OBIETTIVO DEL COMPITO >> Secondo il testo estratto, in quale anno e presso quale istituto Giada Dammacco realizza lo “Spacebra”?
┌─ TESTO ESTRATTO
Ti voglio raccontare la storia di Giada Dammacco, designer barese classe 1980, co-fondatrice di Grado Zero Innovation, società di Montelupo Fiorentino specializzata in tessuti “alternativi”.
Prendo in prestito due termini inglesi per spiegare di che tessuti parliamo: da una parte gli smart-textiles, materiali hi-tech capaci di raccogliere dati, agevolare movimenti, ridurre i rischi; e dall’altra i tessuti bio-based, ovvero filati che si basano su materiale organico sostenibile.
«Ho sempre avuto la passione per la moda e la tecnologia – mi racconta Giada – Ma quando ho iniziato a studiare design industriale non c’era un collegamento visibile tra i due ambiti».
Dammacco li unisce da sola. Come progetto finale dei suoi studi all'ISIA Roma, nel 2004, crea lo “Spacebra” (tradotto: reggiseno spaziale): un reggiseno dotato di leghe nickel-titanio e circuiti elettronici in grado di svolgere diverse funzioni, dall’individuazione di noduli mammari al monitoraggio dei parametri vitali.
Del prototipo si interessa persino la Nasa. Giada capisce che c’è un mondo da reinventare: unisce le forze con Filippo Pagliai e, nel cuore della Toscana, prende vita Grado Zero.
└─
┌─ RIGHE MEMORIZZATE
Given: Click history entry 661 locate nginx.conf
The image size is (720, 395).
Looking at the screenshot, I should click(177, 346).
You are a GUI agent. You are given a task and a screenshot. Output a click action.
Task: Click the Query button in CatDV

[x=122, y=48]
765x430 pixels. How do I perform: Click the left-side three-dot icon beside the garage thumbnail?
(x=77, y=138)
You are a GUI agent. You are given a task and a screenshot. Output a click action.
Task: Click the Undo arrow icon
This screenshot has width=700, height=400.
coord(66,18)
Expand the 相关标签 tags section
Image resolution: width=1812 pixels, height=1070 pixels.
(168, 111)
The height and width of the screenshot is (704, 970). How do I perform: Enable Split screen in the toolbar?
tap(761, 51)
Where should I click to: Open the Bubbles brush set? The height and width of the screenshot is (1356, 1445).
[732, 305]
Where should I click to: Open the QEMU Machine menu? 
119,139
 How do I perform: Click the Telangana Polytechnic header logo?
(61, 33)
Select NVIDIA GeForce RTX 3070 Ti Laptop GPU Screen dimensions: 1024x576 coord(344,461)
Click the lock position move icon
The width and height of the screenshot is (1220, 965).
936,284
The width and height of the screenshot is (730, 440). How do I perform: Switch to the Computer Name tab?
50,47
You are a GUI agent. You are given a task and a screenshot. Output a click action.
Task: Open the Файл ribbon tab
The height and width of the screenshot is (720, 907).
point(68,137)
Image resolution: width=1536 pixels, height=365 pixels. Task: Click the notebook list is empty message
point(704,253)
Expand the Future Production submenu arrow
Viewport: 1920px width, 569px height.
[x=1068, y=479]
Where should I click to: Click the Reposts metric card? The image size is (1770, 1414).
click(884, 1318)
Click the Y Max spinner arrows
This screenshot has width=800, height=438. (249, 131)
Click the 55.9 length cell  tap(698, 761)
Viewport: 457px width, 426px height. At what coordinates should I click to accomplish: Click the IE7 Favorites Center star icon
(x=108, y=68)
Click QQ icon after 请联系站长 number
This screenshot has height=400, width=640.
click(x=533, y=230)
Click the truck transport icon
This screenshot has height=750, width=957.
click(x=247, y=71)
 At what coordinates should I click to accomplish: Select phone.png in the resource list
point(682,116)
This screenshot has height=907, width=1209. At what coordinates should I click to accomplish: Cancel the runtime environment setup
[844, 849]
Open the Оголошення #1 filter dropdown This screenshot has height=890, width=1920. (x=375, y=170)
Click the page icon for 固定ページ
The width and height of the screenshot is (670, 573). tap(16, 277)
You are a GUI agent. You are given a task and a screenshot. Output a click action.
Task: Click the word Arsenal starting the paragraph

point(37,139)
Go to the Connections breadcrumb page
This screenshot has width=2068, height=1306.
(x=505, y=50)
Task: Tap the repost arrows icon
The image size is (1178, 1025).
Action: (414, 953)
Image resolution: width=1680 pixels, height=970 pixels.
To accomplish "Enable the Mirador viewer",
└─
RISULTATO >> Nel 2004, all'ISIA Roma, come progetto finale dei suoi studi.